A rischio secondo semestre del programma Erasmus
A lanciare per primo l’allarme nei giorni scorsi è stato il commissario Ue al bilancio Jacek Dominik: i soldi del bilancio Ue sono quasi finiti - ha avvertito - e a rischio ci sono le borse Erasmus per gli studenti, i finanziamenti alle Pmi e i beneficiari dei fondi di coesione. «Per quanto riguarda il bilancio 2014 la Commissione - aggiunge Battistotti - ha chiesto all'autorità di bilancio, cioè al Parlamento europeo e al Consiglio Ue, lo stanziamento di ulteriori 212 milioni. Questi fondi saranno usati anche per coprire tutte le borse di studio e altri trasferimenti per il secondo semestre dell'anno accademico 2014/2015». Insomma finora è stato coperto il programma per il primo semestre di quest’anno, ora bisogna trovare le risorse per gli altri sei mesi. Ma il rischio di fondi sempre più con il contagocce riguarda anche il prossimo anno visto che a Bruxelles si parla già di riduzioni al bilancio 2015: «Attualmente non sono previsti tagli alla proposta della Commissione per il 2015 che comunque deve tener conto della difficile situazione» spiega Battistotti che avverte come la questione sia « nelle mani» di Parlamento e Stati membri. «Noi tutti ci auguriamo che questi ultimi agiranno con responsabilità nei confronti dei giovani europei permettendo a uno dei programmi più riconosciuti e di successo non solo di continuare di esistere ma anche di crescere ed espandersi.
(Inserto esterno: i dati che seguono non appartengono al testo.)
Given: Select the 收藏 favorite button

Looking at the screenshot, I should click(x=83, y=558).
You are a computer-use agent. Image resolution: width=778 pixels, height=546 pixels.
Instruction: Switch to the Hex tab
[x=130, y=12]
Qui l'Europa non può fallire» . Anche perché per il direttore della Commissione Ue in Italia sarebbe «strano che da una parte si parla molto della necessità di investimenti, specie nei giovani e nel lavoro, e al tempo stesso quando si arriva ad assicurare i fondi necessari, alcuni Stati si tirano indietro e partono i tagli».
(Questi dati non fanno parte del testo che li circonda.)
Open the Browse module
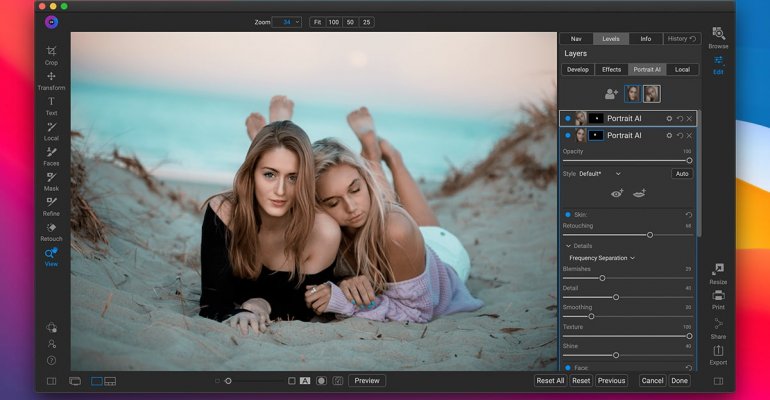Image resolution: width=770 pixels, height=400 pixels. 718,35
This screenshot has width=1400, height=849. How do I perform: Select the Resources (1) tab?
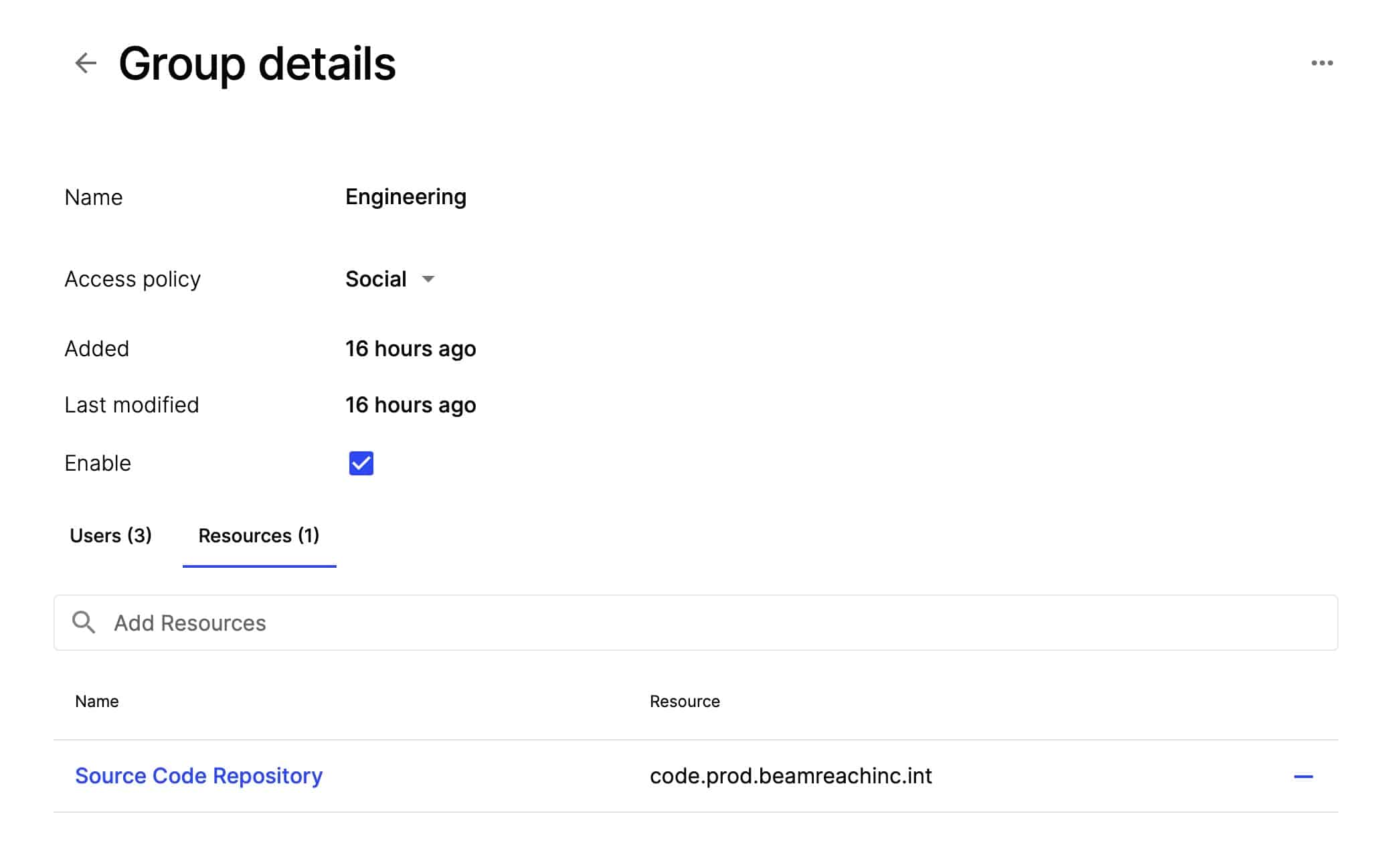[x=259, y=536]
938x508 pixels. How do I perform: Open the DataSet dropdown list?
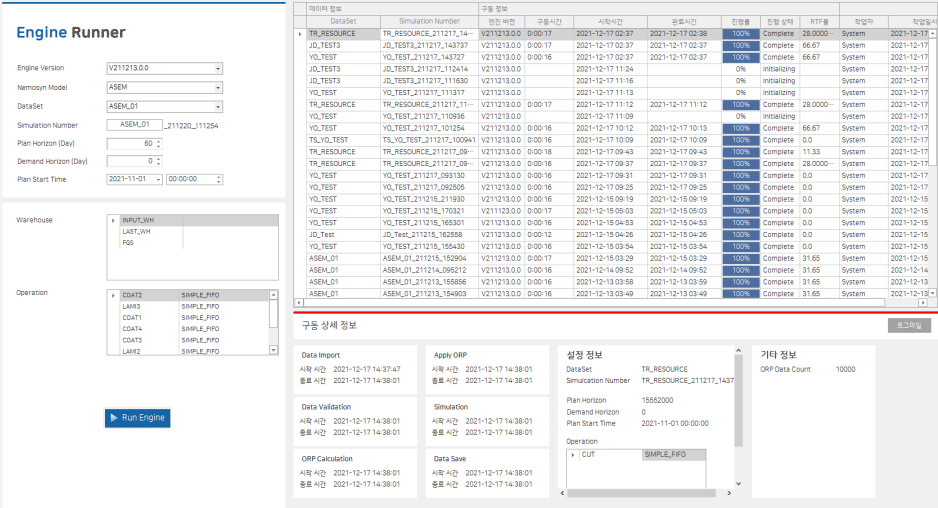coord(218,106)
Previsti 15 miliardi fino al 2020, per l’Italia fondi in aumento
Il programma Erasmus+ (il programma che ha sostituito e ampliato Erasmus) si applicherà ai prossimi 7 anni, fino al 2020. Con una dotazione totale di 15 miliardi di euro, ovvero circa il 40% in più rispetto alla vecchia programmazione 2007-2013. Ne beneficeranno 4 milioni di persone, tra cui 2 milioni di studenti e 300.000 docenti dell'istruzione superiore. Solo nel 2014 l'Italia ha ricevuto da Erasmus+ circa 124 milioni di euro, «il che corrisponde - avverte Battistotti - a un aumento del 12% rispetto ai finanziamenti che l'Italia ha ricevuto l'anno scorso». I fondi sono già in mano alle agenzie nazionali che gestiscono il programma e nella maggior parte dei casi sono stati distribuiti agli enti destinatari delle sovvenzioni per consegnarli agli studenti in partenza per un periodo di mobilità all'estero. E Battistotti segnala che «l'importo destinato all'Italia aumenterà annualmente fino al 2020». «Gli italiani beneficeranno inoltre - ricorda il direttore della rappresentanza italiana di Bruxelles - dell'azione Jean Monnet per studi sull'integrazione europea nell'istruzione superiore e di borse per progetti sportivi transnazionali».